## INSTRUCTIONS FOR THE TASK:
Write out the data word for word and omit every picture.

## DATA TO EXAMINE:

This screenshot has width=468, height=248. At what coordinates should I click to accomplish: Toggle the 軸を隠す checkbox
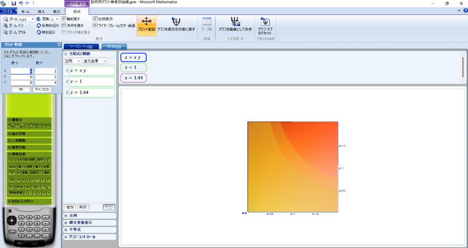tap(64, 19)
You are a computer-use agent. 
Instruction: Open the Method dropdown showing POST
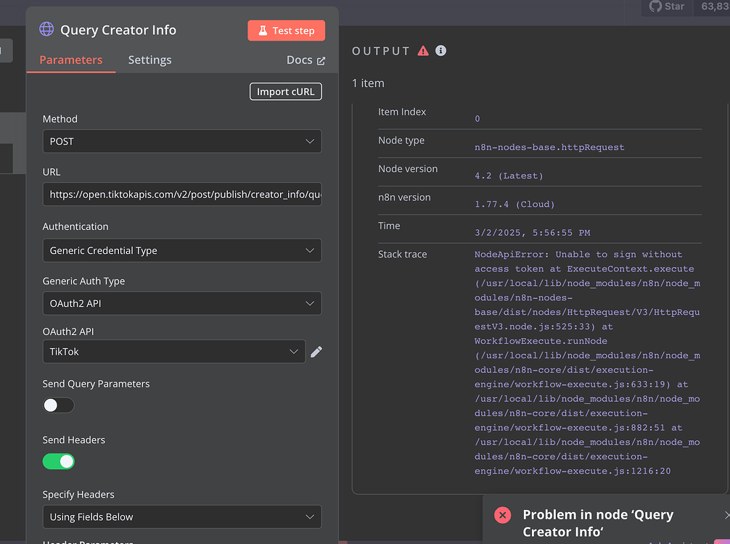pos(181,141)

## SOLUTION FOR THIS PROBLEM:
This screenshot has width=468, height=248. At what coordinates should I click to accomplish: Toggle the 軸を隠す checkbox
tap(64, 19)
You are a computer-use agent. 
Instruction: Open the Method dropdown showing POST
pos(181,141)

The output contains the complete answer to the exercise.